→ GIVEN TASK
Answer these questions from the patch discussion below.
(a) Who sent the message, and on what date?
(b) Once a user has enabled SR-IOV, what should create auxiliary devices for each VF?
(c) What is described as responsible for making adjustments to the RoCE resources?

Re: [PATCH v4 0/6] Add Auxiliary driver support

From: Ajit Khaparde
Date: Mon Nov 28 2022 - 21:02:01 EST


On Tue, Nov 22, 2022 at 10:59 PM Leon Romanovsky <leon@xxxxxxxxxx> wrote:
>
> On Tue, Nov 22, 2022 at 07:02:45AM -0800, Ajit Khaparde wrote:
> > On Wed, Nov 16, 2022 at 5:22 AM Leon Romanovsky <leon@xxxxxxxxxx> wrote:
> > >
> > ::snip::
> > > > > All PCI management logic and interfaces are needed to be inside eth part
> > > > > of your driver and only that part should implement SR-IOV config. Once
> > > > > user enabled SR-IOV, the PCI driver should create auxiliary devices for
> > > > > each VF. These device will have RDMA capabilities and it will trigger RDMA
> > > > > driver to bind to them.
> > > > I agree and once the PF creates the auxiliary devices for the VF, the RoCE
> > > > Vf indeed get probed and created. But the twist in bnxt_en/bnxt_re
> > > > design is that
> > > > the RoCE driver is responsible for making adjustments to the RoCE resources.

→ RECORD SET
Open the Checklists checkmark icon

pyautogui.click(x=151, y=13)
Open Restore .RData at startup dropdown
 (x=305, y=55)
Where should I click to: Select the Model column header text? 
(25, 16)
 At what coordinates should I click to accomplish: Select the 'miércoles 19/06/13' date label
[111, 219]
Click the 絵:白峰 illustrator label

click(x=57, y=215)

---

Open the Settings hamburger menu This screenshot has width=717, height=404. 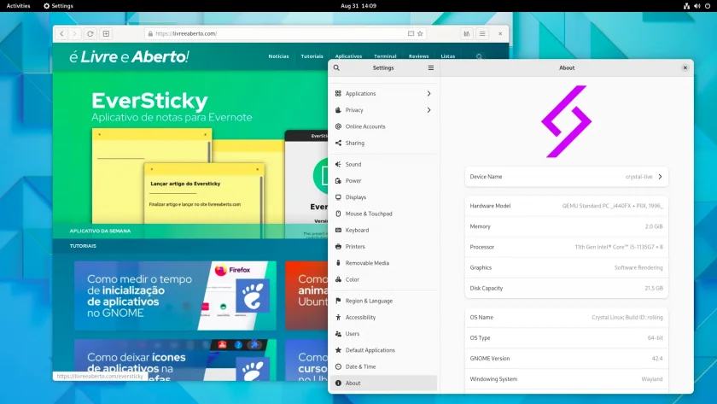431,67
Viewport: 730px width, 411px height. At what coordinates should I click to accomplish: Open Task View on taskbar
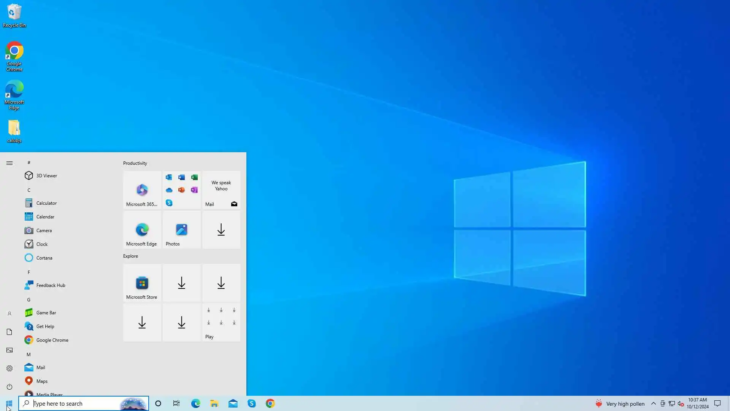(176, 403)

---

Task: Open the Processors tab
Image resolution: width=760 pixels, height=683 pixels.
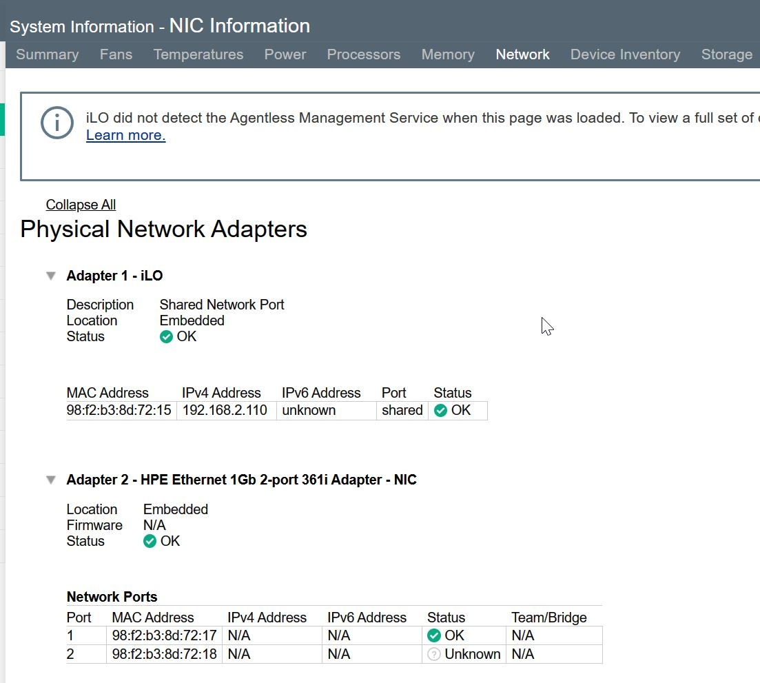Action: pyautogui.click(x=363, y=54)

→ ANSWER TO THIS PROBLEM
(a) Ajit Khaparde, on Mon Nov 28 2022.
(b) The PCI driver.
(c) The RoCE driver.